>> BEGIN Text section

As Assembly Bill 1066, which would grant overtime pay to California farm workers, heads for a vote in the Assembly, farm workers and faith and civil rights groups are fighting for the votes needed to pass it. In June similar legislation, Assembly Bill 2757, failed when 14 Democrats either voted no, or failed to vote at all — the functional equivalent of a no vote.

On Tuesday, activists and workers mounted human billboards around the offices of two Assemblymembers — Tom Daly in Anaheim and Evan Low in Cupertino. On Wednesday the billboarders’ target was Adrin Nazarian in Van Nuys. In the June vote Low voted no, while Daly and Nazarian were no-shows.

AB 1066 phases in overtime pay, so that farm workers will receive time-and-a-half after 9.5 hours in a day in 2019, nine hours in 2020, 8.5 hours in 2021, and eight hours in 2022 (when they will also receive double time after 12 hours).

Pressure began to mount last week, when legislators, faith leaders and workers participated in a 24-hour fast to call attention to the overtime issue. Commitments to fast came from 11 Assemblymembers, including Lorena Gonzalez (who introduced the bill), Rob Bonta, Joaquin Arambula, Nora Campos, David Chiu, Kansen Chu, Cristina Garcia, Kevin McCarty, Jose Medina, Miguel Santiago and Tony Thurmond. Earlier this week, the State Senate passed the overtime bill and sent it to the Assembly.

California growers had a gross income of $54 billion in 2014, giving them significant political clout and complicating the task of corralling the Democratic votes needed to pass the overtime legislation. Farm workers, on the other hand, have a median income just above $14,000, and 80 percent are immigrants.

Nazarian’s vote has been particularly controversial. He represents the 44th Assembly District, whose residents are 44 percent Latino. In his reelection fight, he faces an ESL teacher and immigration attorney, Angela Rupert, who has attacked him for not supporting farm worker overtime in June.

Daly also represents a district, Anaheim, with a growing Latino population that has helped elect Latino Democratic Congress members, replacing a number of Republicans. Low represents Cupertino, home of Silicon Valley tech giant Apple. Given his heavily urban district, his vote favoring growers puzzled many observers.

In recent weeks both Jewish and African-American groups have sought to win over reluctant Democrats. Referring to the New Deal-era labor law that exempted agricultural workers from federal protections, Rabbi Aryeh Cohen called their exclusion from overtime provisions that cover other workers “a last vestige of this racist holdover” in an article in the Jewish Journal. Alice A. Huffman, president of the California State Conference of the National Association for the Advancement of Colored People (NAACP), wrote a letter to legislators declaring, “for the last 78 years California has failed to bring equality in our workforce. This can no longer be justified or tolerated.”

This week the Assembly passed a similar overtime bill for domestic workers, making the Domestic Workers Bill of Rights a permanent law. It replaces a previous measure that expired after three years. The bill is now on Governor Jerry Brown’s desk. Whether the farm worker bill also goes before Brown will likely come down to the votes of a handful of Assembly Democrats.

>> END Text section

- **Problem set**
• 1. Write out everything in the farm worker overtime article from "On Tuesday, activists" down to "Nazarian were no-shows.".
• 2. Answer these from the farm worker overtime article:
(a) Under AB 1066, in what year would farm workers also receive double time after 12 hours?
(b) What was the gross income of California growers in 2014?
(c) What percentage of the residents of the 44th Assembly District are Latino?

>> BEGIN Stored data

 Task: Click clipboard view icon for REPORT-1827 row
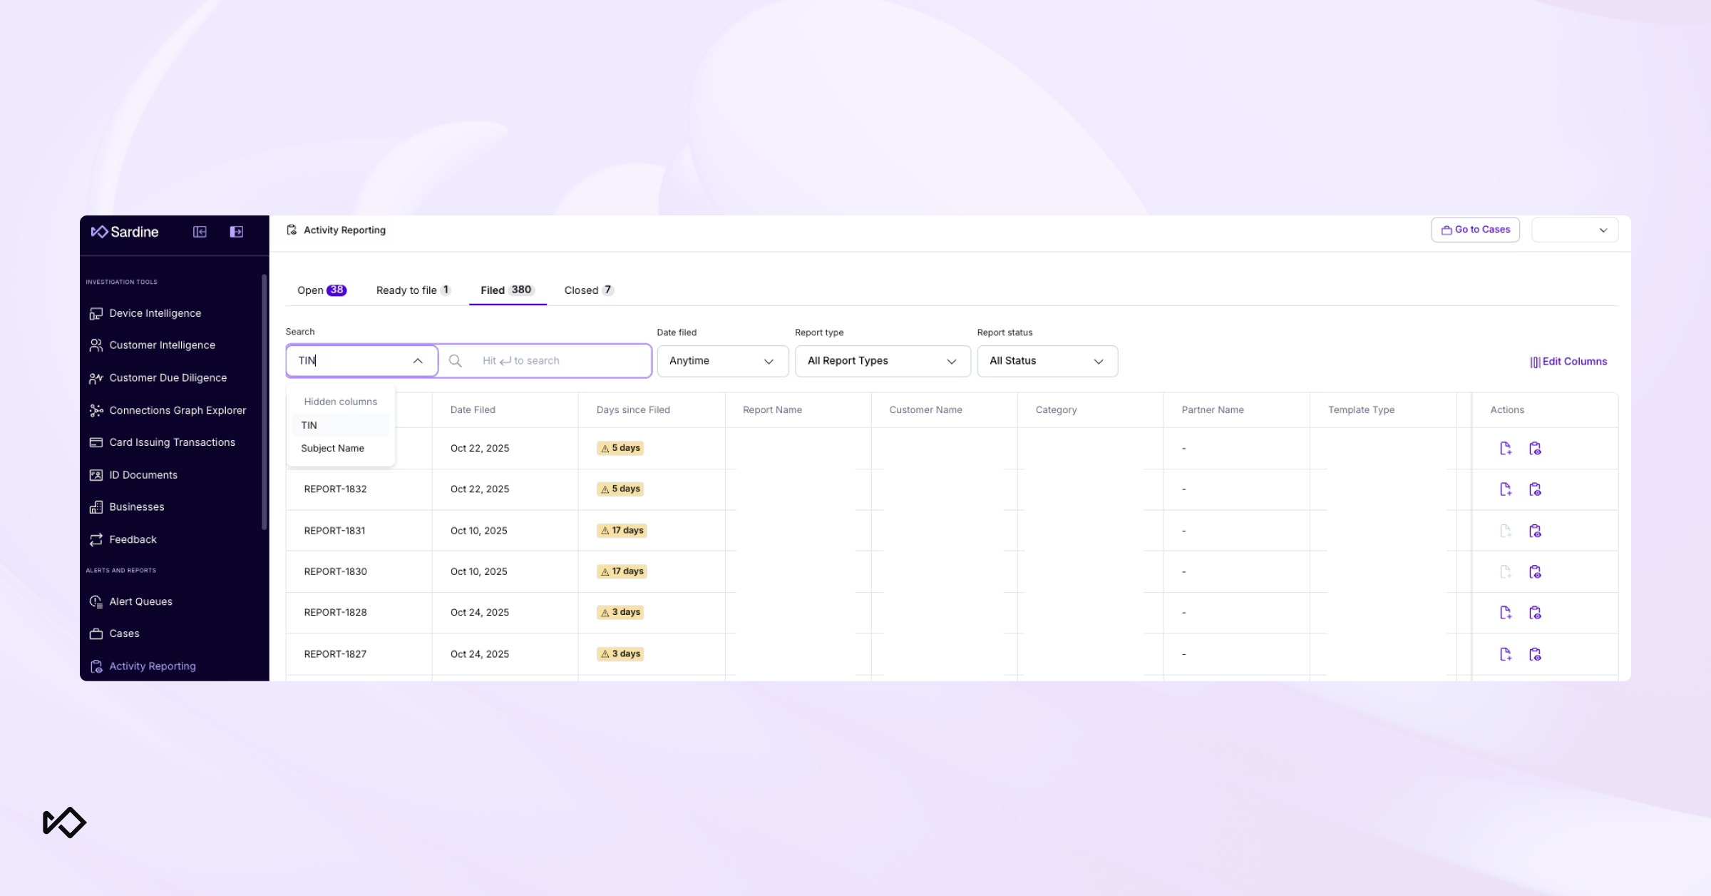coord(1535,654)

>> END Stored data

- **Task solutions**
• 1.
On Tuesday, activists and workers mounted human billboards around the offices of two Assemblymembers — Tom Daly in Anaheim and Evan Low in Cupertino. On Wednesday the billboarders’ target was Adrin Nazarian in Van Nuys. In the June vote Low voted no, while Daly and Nazarian were no-shows.

• 2.
(a) 2022
(b) $54 billion
(c) 44 percent